Worldwide, the leading cause of blindness is cataract. Globally, in 2002, there were more than 161 million people with visual impairment, of whom about 37 million were blind.1 Vision 2020 estimates that 18 million people are bilaterally blind from cataract.2 In North America, the amount of blindness due to cataract, as compared with all eye diseases, is about 5%. Poorer regions account for about 50% of cases of blindness as a result of cataract.1 In the United States, the Framingham Eye Study found a decrease in vision as a result of cataract in 15.5% of the population overall and in 45.9% of people over 75 years of age.3 Vision loss was defined as vision of 20/30 or worse. The Beaver Dam Eye Study, using a similar definition of vision loss due to cataract, found a frequency of 38.8% in men and 45.9% in women aged 75 years and older.4
A cataract is an opacification of the lens of the eye. There are three specific types of cataract: nuclear, cortical, and posterior subcapsular. Cataract formation is mainly a result of aging; it is generally seen in both lenses and is caused by changes in the lens protein. Adult cataract is typically seen in patients 50 years and older.1 Patients aged over 50 years have a lower prevalence of cataract development than patients aged 60 years and older.5-7
A cataract may be symptomatic or asymptomatic. Symptoms include glare, decreased visual function or blurred vision, and blindness. The incidence of blindness from cataract is expected to increase owing to the increase in life expectancy.8 Age is considered a nonmodifiable risk factor. Other risk factors include genetics, suggesting a hereditary nature to cataract; oral and inhaled corticosteroid use; the use of oral and topical beta-blockers; dose- and drug-dependent use of phenothiazines such as chlorpromazine and thioridazine; and busulfan alkylating agents.9,10 Some data suggest that myopia may cause cataract. Modifiable risk factors may include elevated ocular exposure to ultraviolet B light, diabetes, and smoking.11,12
Vitamin supplementation has not been shown definitively to prevent or cause cataract. Likewise, a link between estrogen and cataract formation has not been substantiated. Interestingly, specific types of cataract have been associated with specific risk factors.9-11 Based on longitudinal studies, racial and ethnic groups also have shown specificity for certain cataract types.5-7
Economic Impact of Cataract
Delaying cataract by 10 years can have a significant impact on quality of life while decreasing the economic burden.13 Changing modifiable risk factors may delay cataract, but surgery is required to restore vision. In 1991, Medicare spent $3.4 billion on cataract surgery, at an average cost of $2,500 per procedure. This equates to about 1.5 million people who underwent cataract surgery in 1991.14 It would be expected that, owing to an aging population, the number of people undergoing cataract surgery and the cost in the U.S. would be much higher in 2009. Regardless, the cost of cataract surgery is relatively low when the cost of not treating cataract is taken into consideration. Vision loss related to cataract may affect employment opportunities and the ability to function independently.15 Patients who wait more than 6 months for cataract surgery could experience more negative outcomes during the waiting period than those whose waiting period was less than 6 months. Negative outcomes during the waiting period could include vision loss, an increased rate of falls, and reduced quality of life.16
When Surgery Should Be Performed
Nonsurgical options prior to surgery have a limited role, but include changing the patient’s refractive correction.17 Other nonsurgical options include magnifiers for reading, the use of tinted lenses, and papillary dilation for small central cataracts.

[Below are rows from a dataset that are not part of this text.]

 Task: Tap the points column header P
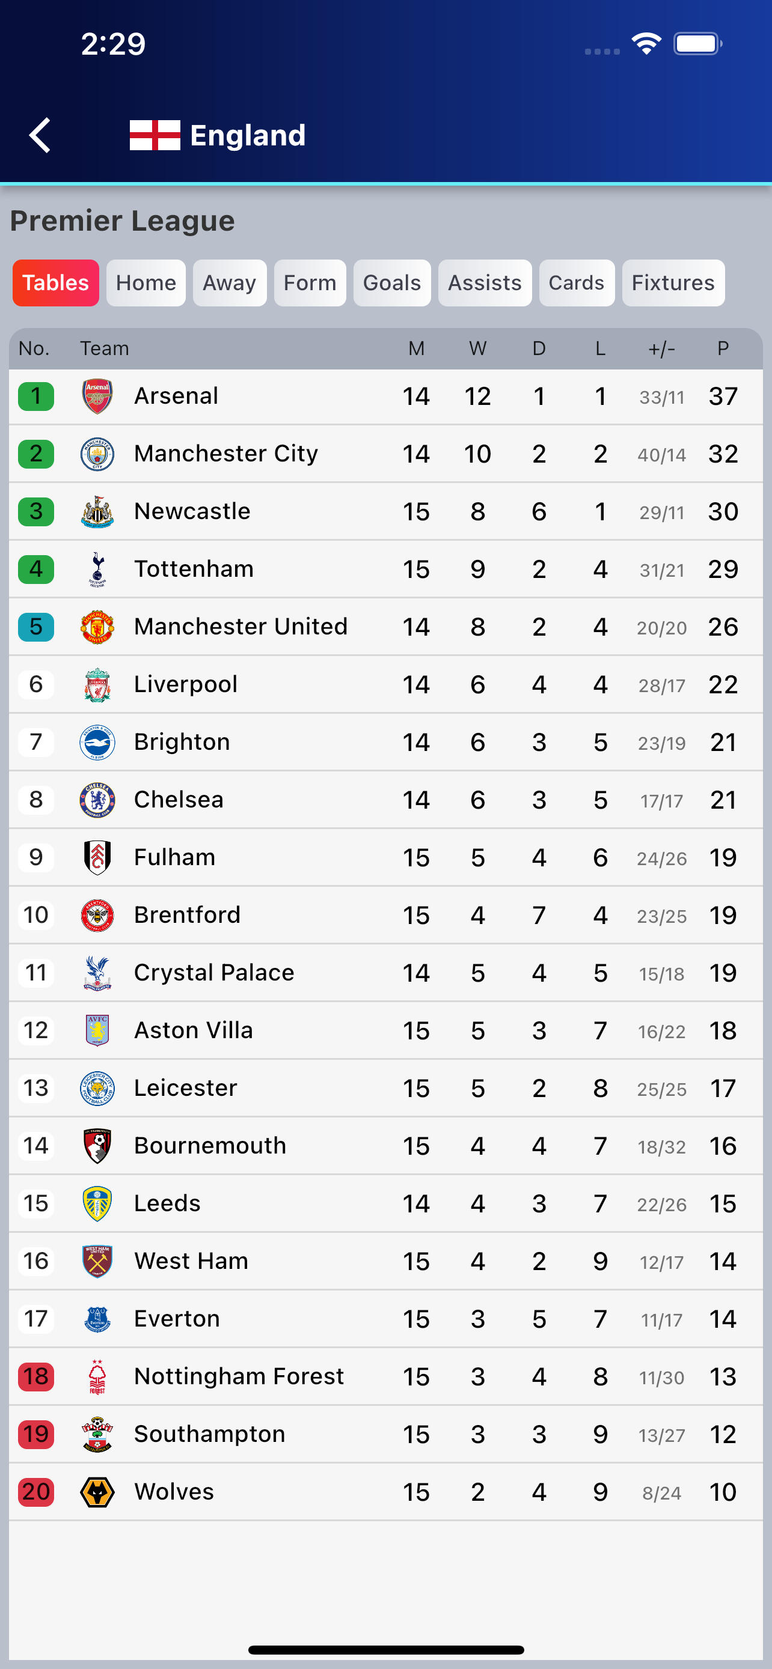click(x=723, y=349)
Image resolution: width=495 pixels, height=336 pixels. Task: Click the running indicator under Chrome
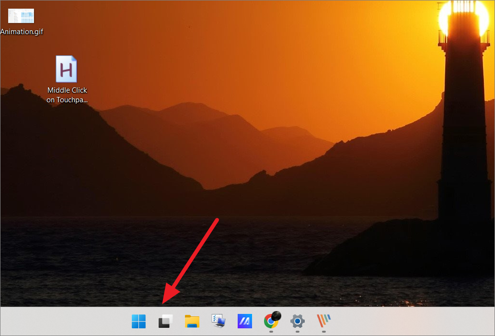[271, 331]
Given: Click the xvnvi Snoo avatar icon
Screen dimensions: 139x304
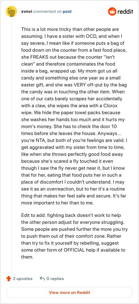Looking at the screenshot, I should (12, 11).
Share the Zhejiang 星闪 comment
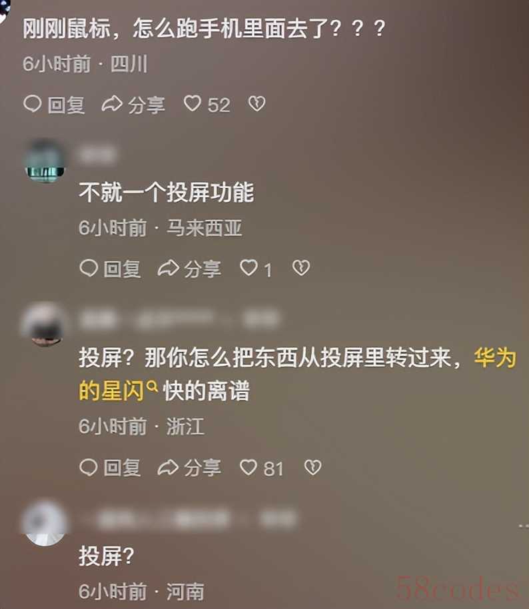 click(189, 468)
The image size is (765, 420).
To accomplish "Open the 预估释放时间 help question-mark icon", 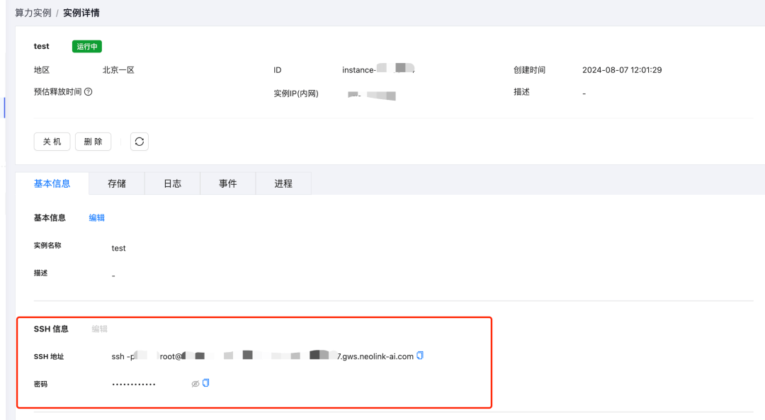I will pyautogui.click(x=86, y=92).
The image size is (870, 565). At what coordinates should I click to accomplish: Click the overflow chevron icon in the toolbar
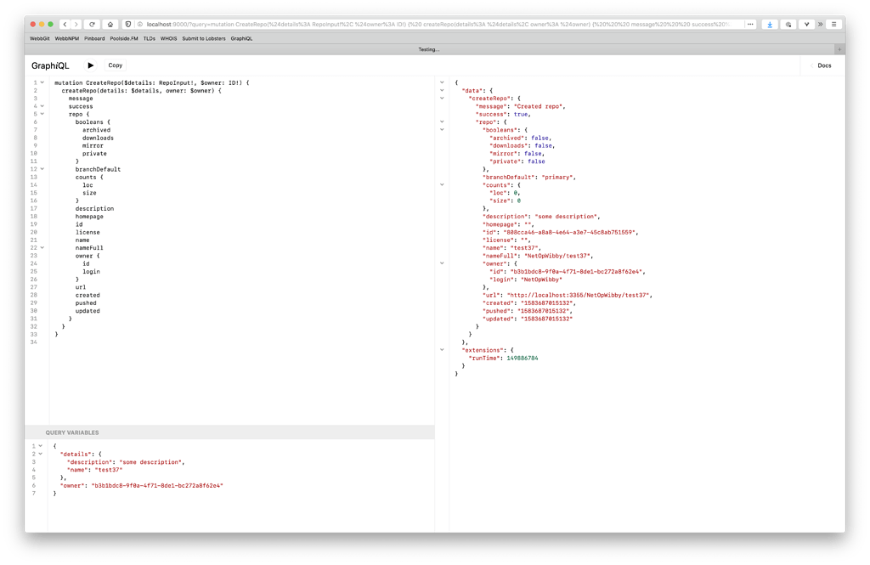[820, 24]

Typically, patients with cataract experience a decrease in vision over months to years. Assessing whether a decrease in vision has affected daily activities is vital for determining when surgery should be performed. The benefits of surgery may be much greater for a person who drives, works, or is active in sports versus a patient with dementia who lives in a nursing home. Generally, surgery is performed only when a significant decline in visual function is seen.15 If a patient presents with a sudden decrease or change in vision, he or she should immediately be referred to an ophthalmologist. Cataract surgery may be performed prior to a decline in visual function in a diabetic patient if the lens is too opaque for the ophthalmologist to clearly evaluate the retina.
During surgery, the clouded lens is removed and replaced with a synthetic monofocal or multifocal lens. The monofocal lens has a single focus length; the multifocal lens has multiple focus lengths, which makes it easier for the patient to see at a distance and close up without the aid of glasses.15 Although the multifocal lens may provide freedom from wearing glasses, more patients with multifocal lenses have reported halos around lights and reduced contrast sensitivity than patients who have monofocal lenses.18 Contrast sensitivity is the ability to distinguish an object from its background.
Types of Surgery and Intraoperative Medications
In the U.S., there are two main types of extraction surgeries for cataract: extracapsular cataract extraction (ECCE) and phacoemulsification (PHACO); PHACO is more commonly performed.15 PHACO’s advantages over ECCE include a smaller incision, lower intraoperative rates of vitreous loss and iris prolapse, shorter surgery time, and faster time to visual recovery. The ECCE procedure may be chosen for a dense cataract that is more advanced. A rapid recovery and significant improvement in visual acuity occur in about 90% of patients.11
Sedation with topical anesthetic eyedrops is the most frequently used anesthesia for cataract surgery. Lidocaine is the topical anesthetic of choice.19 Rarely, general anesthesia may be considered if a patient with advanced age cannot cooperate, has poor mental status, or is severely claustrophobic. Topical anesthesia with eyedrops results in fewer complications than retrobulbar (space behind the eyeball) and peribulbar (space outside the muscle cone) injections.15 Less sedation is required in patients receiving topical anesthesia; as a result, there is less nausea and vomiting postoperatively. In addition, topical anesthesia does not cause temporary paralysis of the eye or affect vision; therefore, many patients have improved vision immediately after surgery.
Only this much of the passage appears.